Rain (the weather prediction calls for “cold, miserable rain”) threatens to join the mix this evening. So maybe by the time this posts, things will be different – or maybe by Valentine’s Day we’ll welcome our familiar 42° with rain falling on bare pavement!

 

 

Recap About A Kneecap

My best laid plans for the January break got upsot – as did I. Foolishly rushing down our driveway, my foot slipped back, and my knee crashed straight down on asphalt, causing my femur to split my patella in two. Repair surgery was a week later on the 17th, and I’m no weight bearing on that leg for at least six weeks.
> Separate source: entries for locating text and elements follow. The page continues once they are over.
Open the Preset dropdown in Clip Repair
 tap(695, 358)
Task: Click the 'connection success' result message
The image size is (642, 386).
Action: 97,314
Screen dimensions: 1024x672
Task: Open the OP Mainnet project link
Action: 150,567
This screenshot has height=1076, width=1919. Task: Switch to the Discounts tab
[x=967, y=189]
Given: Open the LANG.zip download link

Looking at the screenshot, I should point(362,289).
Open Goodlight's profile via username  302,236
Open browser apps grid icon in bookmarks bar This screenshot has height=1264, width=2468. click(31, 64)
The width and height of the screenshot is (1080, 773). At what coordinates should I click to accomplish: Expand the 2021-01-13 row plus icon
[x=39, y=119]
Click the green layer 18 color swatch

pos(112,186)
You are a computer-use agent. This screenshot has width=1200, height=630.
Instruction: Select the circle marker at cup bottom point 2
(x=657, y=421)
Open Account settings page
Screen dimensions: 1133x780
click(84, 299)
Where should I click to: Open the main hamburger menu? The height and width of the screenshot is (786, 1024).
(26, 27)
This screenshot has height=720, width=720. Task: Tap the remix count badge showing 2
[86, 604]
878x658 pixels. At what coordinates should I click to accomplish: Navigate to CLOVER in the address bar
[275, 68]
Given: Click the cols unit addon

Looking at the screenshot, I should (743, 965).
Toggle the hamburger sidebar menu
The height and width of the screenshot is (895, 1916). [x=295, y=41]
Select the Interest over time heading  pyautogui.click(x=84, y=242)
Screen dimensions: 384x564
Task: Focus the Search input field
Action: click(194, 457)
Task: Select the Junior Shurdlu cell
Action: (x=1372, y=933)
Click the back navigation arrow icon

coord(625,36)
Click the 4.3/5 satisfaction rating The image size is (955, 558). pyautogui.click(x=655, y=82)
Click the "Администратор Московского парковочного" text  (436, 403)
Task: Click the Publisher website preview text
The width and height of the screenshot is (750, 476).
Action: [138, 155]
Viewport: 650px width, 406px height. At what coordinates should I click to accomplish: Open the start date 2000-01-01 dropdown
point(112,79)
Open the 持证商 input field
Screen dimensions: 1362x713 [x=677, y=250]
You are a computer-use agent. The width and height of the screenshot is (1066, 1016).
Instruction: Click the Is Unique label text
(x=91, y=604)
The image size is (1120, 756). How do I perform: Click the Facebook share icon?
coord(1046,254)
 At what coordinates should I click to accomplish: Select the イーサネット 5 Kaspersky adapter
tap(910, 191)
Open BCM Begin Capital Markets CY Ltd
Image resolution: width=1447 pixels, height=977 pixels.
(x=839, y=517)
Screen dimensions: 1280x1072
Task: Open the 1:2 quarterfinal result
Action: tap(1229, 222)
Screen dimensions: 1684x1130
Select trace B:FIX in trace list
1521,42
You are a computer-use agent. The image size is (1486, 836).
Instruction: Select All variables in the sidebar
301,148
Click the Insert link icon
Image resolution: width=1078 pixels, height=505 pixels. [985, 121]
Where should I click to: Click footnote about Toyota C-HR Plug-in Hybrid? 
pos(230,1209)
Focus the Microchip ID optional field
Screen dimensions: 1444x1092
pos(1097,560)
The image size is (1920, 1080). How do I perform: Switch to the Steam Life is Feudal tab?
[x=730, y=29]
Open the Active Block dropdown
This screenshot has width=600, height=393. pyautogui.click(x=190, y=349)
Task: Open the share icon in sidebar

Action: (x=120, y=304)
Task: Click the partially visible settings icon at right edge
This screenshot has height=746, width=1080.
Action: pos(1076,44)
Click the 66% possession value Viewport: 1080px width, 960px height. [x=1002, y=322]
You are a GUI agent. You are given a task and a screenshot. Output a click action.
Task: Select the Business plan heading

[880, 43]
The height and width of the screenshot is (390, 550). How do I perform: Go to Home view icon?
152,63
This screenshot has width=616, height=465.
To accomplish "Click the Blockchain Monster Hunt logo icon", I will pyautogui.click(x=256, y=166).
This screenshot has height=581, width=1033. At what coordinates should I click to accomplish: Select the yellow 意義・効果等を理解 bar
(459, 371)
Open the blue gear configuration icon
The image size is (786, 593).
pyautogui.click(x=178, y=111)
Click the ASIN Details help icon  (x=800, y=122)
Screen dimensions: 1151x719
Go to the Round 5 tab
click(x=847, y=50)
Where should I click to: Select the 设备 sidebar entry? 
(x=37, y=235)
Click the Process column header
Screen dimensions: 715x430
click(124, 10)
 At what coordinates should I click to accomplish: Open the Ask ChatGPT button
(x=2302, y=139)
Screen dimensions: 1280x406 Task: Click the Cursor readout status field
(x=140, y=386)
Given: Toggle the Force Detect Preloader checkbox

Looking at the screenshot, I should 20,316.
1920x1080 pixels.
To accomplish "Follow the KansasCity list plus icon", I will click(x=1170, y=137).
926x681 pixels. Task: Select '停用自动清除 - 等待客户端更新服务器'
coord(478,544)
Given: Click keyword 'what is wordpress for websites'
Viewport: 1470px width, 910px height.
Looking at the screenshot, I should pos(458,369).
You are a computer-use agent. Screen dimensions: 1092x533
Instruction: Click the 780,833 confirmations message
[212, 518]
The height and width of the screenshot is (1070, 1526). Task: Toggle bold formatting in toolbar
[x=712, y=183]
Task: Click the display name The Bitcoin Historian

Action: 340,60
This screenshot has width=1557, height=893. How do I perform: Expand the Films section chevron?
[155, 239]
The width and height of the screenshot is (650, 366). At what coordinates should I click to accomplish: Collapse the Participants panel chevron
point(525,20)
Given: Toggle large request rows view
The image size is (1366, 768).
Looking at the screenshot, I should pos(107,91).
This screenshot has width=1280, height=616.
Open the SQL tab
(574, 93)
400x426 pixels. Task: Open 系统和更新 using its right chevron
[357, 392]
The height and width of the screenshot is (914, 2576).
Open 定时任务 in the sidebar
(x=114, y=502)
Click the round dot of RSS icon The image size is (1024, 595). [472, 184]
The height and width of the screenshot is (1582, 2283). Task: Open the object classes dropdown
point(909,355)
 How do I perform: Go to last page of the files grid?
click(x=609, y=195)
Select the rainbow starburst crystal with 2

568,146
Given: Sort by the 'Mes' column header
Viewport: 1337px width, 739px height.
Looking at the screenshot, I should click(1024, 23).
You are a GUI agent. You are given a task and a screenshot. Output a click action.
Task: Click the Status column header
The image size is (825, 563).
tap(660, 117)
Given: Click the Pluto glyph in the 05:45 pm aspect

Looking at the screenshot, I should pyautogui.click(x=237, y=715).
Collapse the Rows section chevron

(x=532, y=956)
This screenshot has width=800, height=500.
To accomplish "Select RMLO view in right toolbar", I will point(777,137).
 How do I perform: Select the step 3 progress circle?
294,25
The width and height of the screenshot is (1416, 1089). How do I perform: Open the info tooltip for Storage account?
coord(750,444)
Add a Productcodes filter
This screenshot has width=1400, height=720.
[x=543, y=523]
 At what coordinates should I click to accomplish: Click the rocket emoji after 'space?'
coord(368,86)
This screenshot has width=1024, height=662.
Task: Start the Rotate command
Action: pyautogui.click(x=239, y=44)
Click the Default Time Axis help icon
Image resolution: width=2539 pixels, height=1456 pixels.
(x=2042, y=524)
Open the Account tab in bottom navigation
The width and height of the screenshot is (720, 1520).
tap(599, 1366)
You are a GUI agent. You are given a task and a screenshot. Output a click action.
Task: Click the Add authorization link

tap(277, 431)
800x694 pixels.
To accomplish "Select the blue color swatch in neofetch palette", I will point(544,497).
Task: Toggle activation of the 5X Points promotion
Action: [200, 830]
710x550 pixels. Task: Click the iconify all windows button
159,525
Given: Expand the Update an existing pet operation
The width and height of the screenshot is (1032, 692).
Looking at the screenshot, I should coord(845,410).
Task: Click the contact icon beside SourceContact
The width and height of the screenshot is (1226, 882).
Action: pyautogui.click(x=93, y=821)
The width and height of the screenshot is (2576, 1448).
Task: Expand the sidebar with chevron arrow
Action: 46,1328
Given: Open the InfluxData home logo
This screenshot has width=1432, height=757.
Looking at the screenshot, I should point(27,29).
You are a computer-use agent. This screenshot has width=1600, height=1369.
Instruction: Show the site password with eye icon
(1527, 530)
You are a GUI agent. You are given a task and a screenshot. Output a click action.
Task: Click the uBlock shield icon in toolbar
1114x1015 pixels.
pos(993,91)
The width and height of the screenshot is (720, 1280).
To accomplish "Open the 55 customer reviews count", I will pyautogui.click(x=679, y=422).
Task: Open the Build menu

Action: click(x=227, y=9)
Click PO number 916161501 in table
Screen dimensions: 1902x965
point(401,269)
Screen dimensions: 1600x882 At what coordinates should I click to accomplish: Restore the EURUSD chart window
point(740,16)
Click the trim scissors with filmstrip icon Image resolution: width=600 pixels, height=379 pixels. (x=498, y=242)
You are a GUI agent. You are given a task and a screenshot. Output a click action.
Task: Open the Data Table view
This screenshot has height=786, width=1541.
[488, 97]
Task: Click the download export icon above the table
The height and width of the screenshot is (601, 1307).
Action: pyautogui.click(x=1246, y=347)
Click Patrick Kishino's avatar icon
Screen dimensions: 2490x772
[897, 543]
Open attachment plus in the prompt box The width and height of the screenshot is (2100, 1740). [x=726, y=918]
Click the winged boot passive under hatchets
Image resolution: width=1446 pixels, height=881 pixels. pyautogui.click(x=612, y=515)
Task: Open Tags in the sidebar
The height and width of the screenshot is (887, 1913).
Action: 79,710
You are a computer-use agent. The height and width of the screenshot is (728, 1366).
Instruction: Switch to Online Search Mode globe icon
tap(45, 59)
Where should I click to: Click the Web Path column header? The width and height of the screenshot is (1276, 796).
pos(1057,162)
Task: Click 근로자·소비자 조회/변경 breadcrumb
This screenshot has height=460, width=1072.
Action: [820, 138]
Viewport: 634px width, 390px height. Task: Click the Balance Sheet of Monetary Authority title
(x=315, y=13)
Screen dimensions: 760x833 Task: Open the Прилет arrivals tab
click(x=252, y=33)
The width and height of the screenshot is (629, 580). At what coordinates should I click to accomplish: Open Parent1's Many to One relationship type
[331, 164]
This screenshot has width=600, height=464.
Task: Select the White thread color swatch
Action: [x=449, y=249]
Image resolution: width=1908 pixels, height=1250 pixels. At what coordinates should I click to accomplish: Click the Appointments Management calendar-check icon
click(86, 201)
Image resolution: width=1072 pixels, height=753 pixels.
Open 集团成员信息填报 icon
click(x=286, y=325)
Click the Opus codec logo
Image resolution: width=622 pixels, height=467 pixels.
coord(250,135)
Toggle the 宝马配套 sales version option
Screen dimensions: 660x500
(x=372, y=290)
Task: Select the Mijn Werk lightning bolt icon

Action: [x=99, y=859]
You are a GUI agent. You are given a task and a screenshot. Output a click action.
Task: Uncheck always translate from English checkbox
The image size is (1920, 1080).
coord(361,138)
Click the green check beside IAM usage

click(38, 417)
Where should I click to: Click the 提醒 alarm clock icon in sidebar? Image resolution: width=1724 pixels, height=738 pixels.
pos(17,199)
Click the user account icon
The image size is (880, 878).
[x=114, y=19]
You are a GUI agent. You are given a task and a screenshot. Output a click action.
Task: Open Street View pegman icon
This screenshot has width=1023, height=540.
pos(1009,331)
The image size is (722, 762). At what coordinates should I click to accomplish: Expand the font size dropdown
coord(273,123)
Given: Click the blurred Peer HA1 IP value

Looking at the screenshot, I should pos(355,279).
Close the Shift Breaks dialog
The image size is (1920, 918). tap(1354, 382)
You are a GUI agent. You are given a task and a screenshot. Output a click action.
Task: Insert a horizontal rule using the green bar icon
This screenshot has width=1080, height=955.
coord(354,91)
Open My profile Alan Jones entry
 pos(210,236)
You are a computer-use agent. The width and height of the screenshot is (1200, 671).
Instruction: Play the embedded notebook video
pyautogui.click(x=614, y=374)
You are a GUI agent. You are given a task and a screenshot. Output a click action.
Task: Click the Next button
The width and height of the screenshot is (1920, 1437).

I asked the physical therapist this morning about my knee bending, he said yes, but it will be a six-month project.

So with a walker I clump around on my good leg with my injured leg in a full length leg immobilizing brace, gratefully accepting a lot of help from my good-natured husband (who in the last three weeks has learned much about household matters and care giving), the Trail Boss who came for surgery and aftermath, and Mrs. Hughes and Mr. Carson, who came separately more recently, and friends – all of them bringing good humor, kindness, and competence.

And now it’s February, the little paintings I’d been working on still sit on my table, and the Photoshop for Illustration class I began online in early January paused at Week Two. The assignment that week provided dummy magazine articles, which we were to illustrate after making little drawings and chunks of handwritten text to manipulate and move by the instructions. We had a list of subjects to choose from – kitchen madness, studio madness etc. Now the title of my attempt seems appropriate.